## Supplied text
Complete step-by-step solution:
Given $\int {\dfrac{1}{{{x^2} - 4}}dx}$
We have ${a^2} - {b^2} = (a + b)(a - b)$
Then ${x^2} - 4$ can be written as ${x^2} - {2^2}$
Applying the identity we have,
$\Rightarrow {x^2} - {2^2} = (x + 2)(x - 2)$
$\Rightarrow \int {\dfrac{1}{{{x^2} - 4}}dx} = \int {\dfrac{1}{{(x + 2)(x - 2)}}dx}$
Now take the integrand and applying the partial fraction,
$\Rightarrow \dfrac{1}{{(x + 2)(x - 2)}} = \dfrac{A}{{(x + 2)}} + \dfrac{B}{{(x - 2)}}$
Taking LCM and simplifying we have,
$\Rightarrow 1 = A(x - 2) + B(x + 2)$
Now we need to find ‘A’ and ‘B’.

## Provided material
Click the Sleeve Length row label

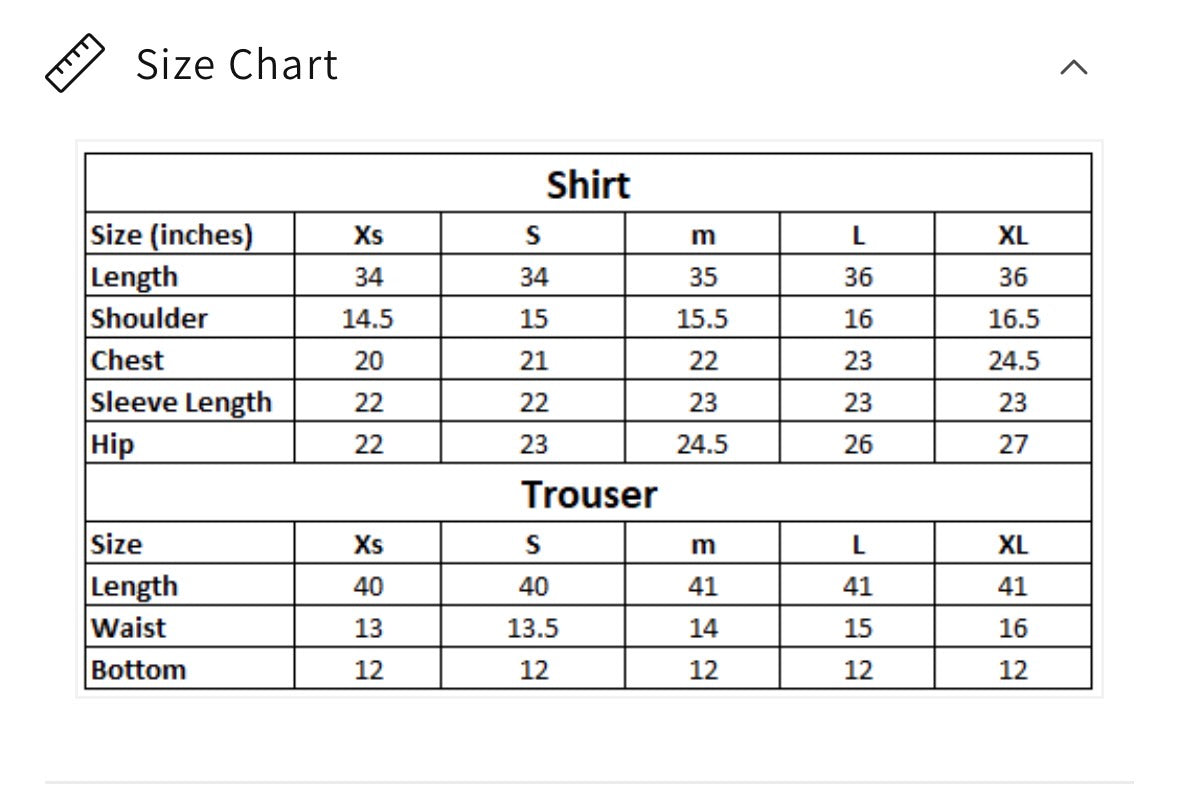pos(180,402)
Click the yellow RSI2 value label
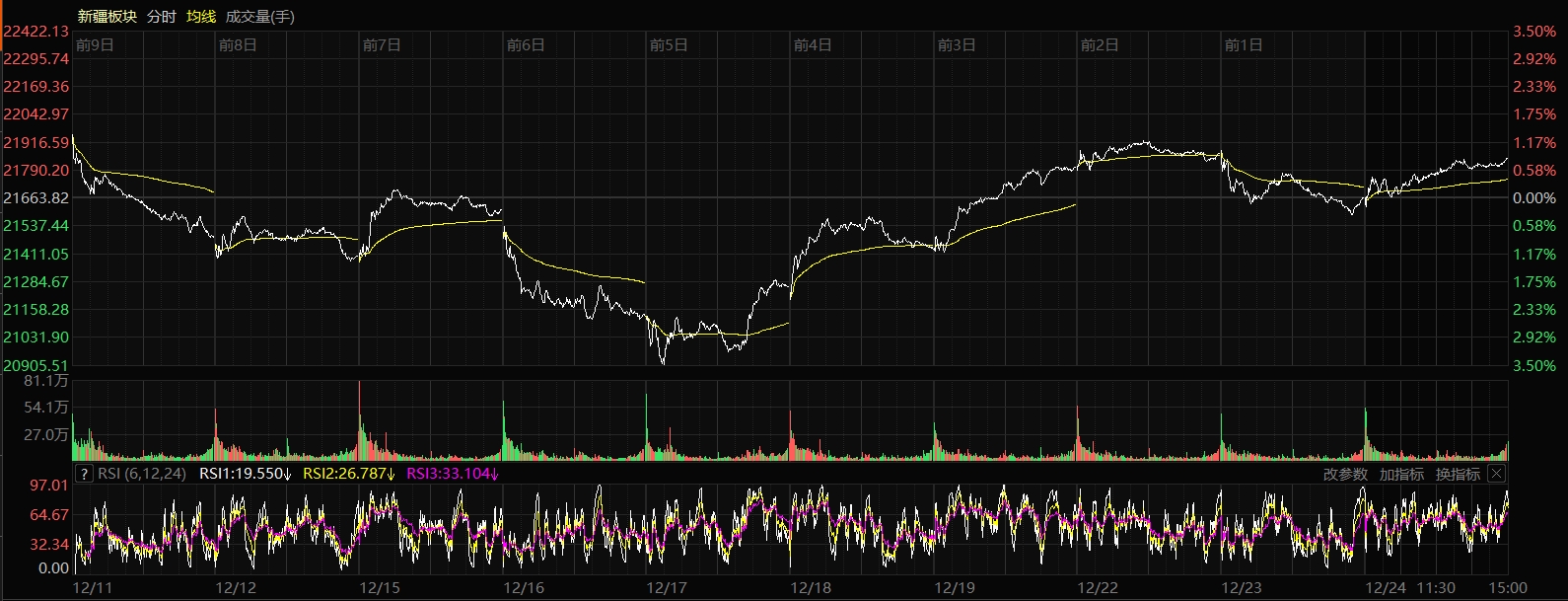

## Task brief
Condense the integral solution, from "Given" to the end, into a short numbered list of its steps.

## Answer
1. The integral to find is ∫ 1/(x² − 4) dx.
2. Writing x² − 4 as x² − 2² and using a² − b² = (a + b)(a − b) gives x² − 4 = (x + 2)(x − 2).
3. The integral becomes ∫ 1/((x + 2)(x − 2)) dx.
4. By partial fractions, 1/((x + 2)(x − 2)) = A/(x + 2) + B/(x − 2).
5. Taking the LCM and simplifying gives 1 = A(x − 2) + B(x + 2).
6. A and B remain to be found.